基本的に2009年の豚インフルエンザの「パンデミック」が大したことがなかったせいで、どうも最近の私たちは「インフルエンザのパンデミックをナメている」ような傾向にありますが、遺伝子が本格的に変わればそういうわけにもいかないようにも思います。
それでは、ここからです。
Pigs in southern China infected with avian flu
Terra Daily 2012.12.24
中国南部で豚が鳥インフルエンザに感染

中国南部で、3種類の菌株の鳥インフルエンザに陽性の豚を初めて発見したことを研究者たちが報告した。しかし、これは H5N1 ではない。
この研究は「臨床微生物学ジャーナル」オンライン版で発表されるが、これには世界的なパンデミックを含む流行からの保護という含みがある。
A型のインフルエンザは世界中で毎年多くの人の命を奪っているが、今回のことは、それよりシビアだと考えている。
なぜなら、豚は人型のインフルエンザと鳥インフルエンザにのどちらにも感染する可能性があるので、豚は「インフルエンザ遺伝子の混合容器」となっていると科学者たちは考えている。

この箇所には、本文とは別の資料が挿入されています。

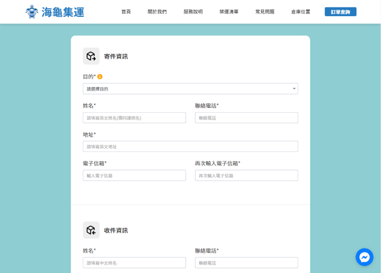
Task: Click the sender English name field
Action: (x=134, y=118)
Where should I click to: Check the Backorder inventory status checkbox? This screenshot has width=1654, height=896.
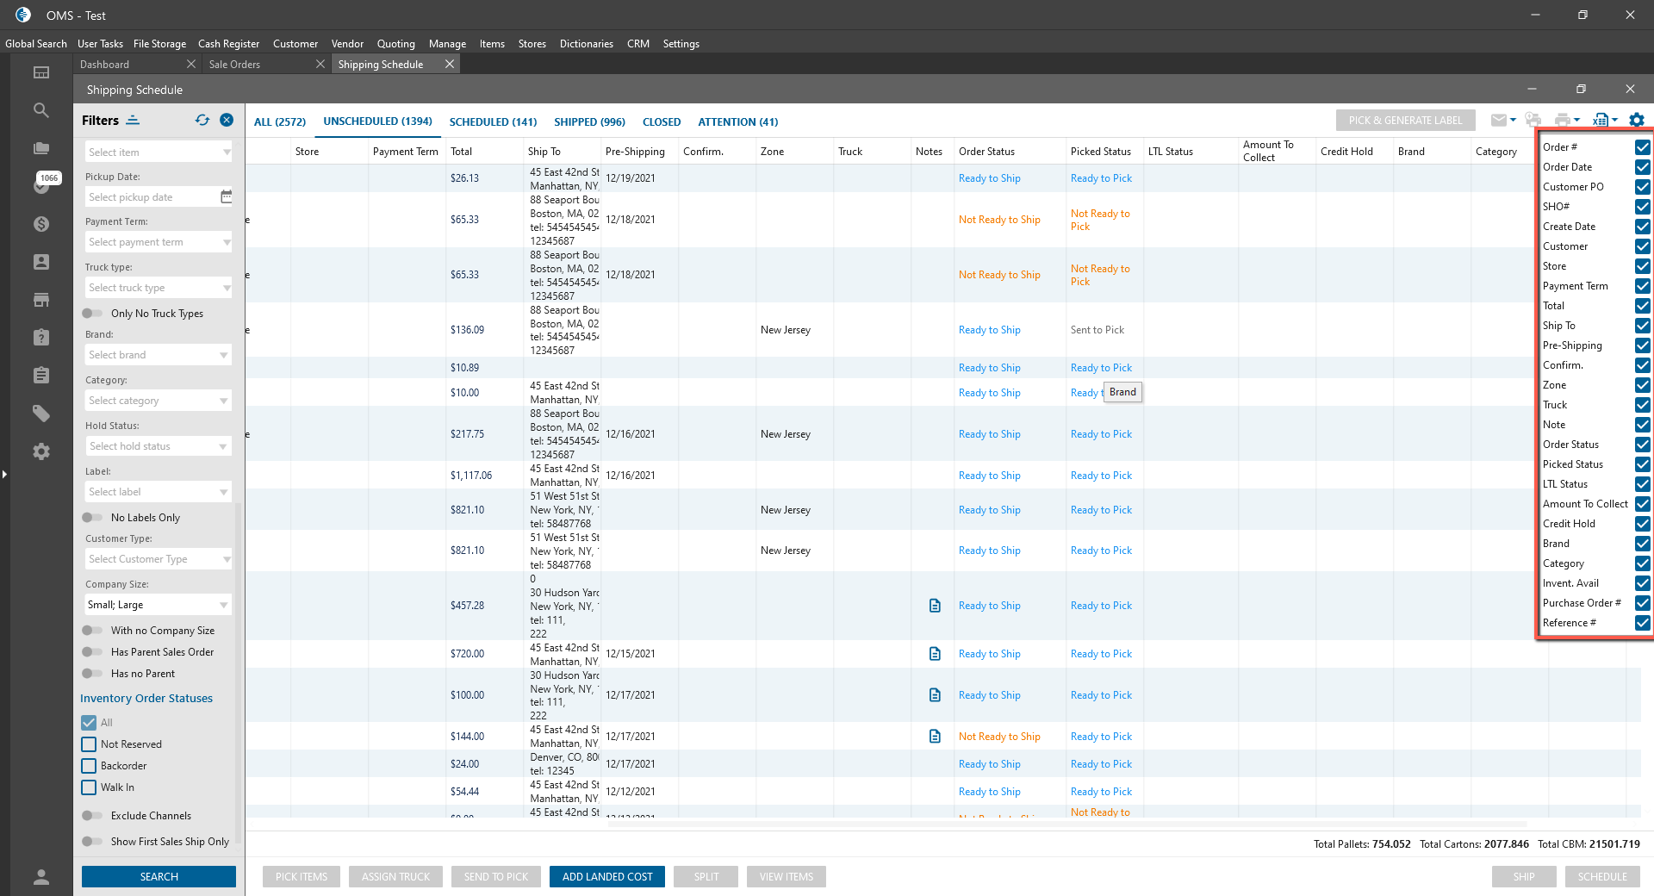click(x=89, y=766)
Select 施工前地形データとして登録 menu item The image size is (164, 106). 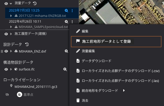pos(116,41)
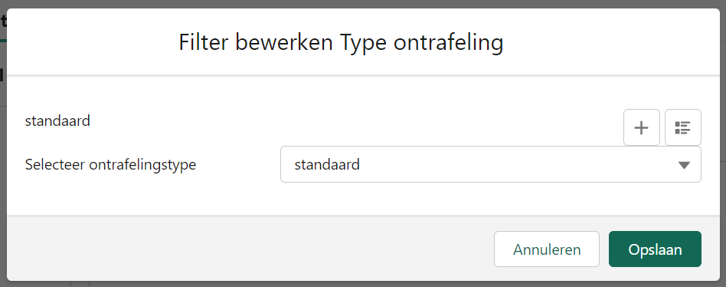Click the gray triangle in the select box

pos(684,165)
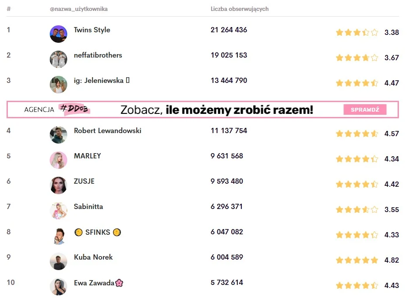Click neffatibrothers profile picture
This screenshot has width=419, height=298.
pyautogui.click(x=58, y=59)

実験では、豚はすべての鳥類の H1 から H13 のサブタイプのインフルエンザに感染した。
しかし、自然界で豚への鳥インフルエンザの感染に関しての報告はほとんどなかった。
2010年から 2012年まで、中国南部の畜産大学や農業大学の研究者たちは、鳥類のインフルエンザを持つ豚がいるかどうかを調査するために、1,080頭の豚を検査した。
その結果、血清サンプルでは 35パーセントが H1N1 に対して陽性だった。そして、19.7パーセントは H3N2 豚インフルエンザに陽性、そしても0.93パーセントは H3 インフルエンザ、1.6パーセントがH4 インフルエンザ、そして、1.8パーセントが鳥インフルエンザの H6 亜型の陽性だった。
2001年に集められた血清サンプルでは、鳥インフルエンザに陽性だった豚はいなかったので、今回の結果は豚への感染が新しいものだということを示している。
研究者たちは「世界中の豚と関係する産業の現場で、インフルエンザの罹患率に関しての調査をおこなうことを強くお薦めしたいと思います」と言う。
これらのことは、このインフルエンザが人間へと感染することと関係して、非常に重要なことだと考えていると彼らは言う。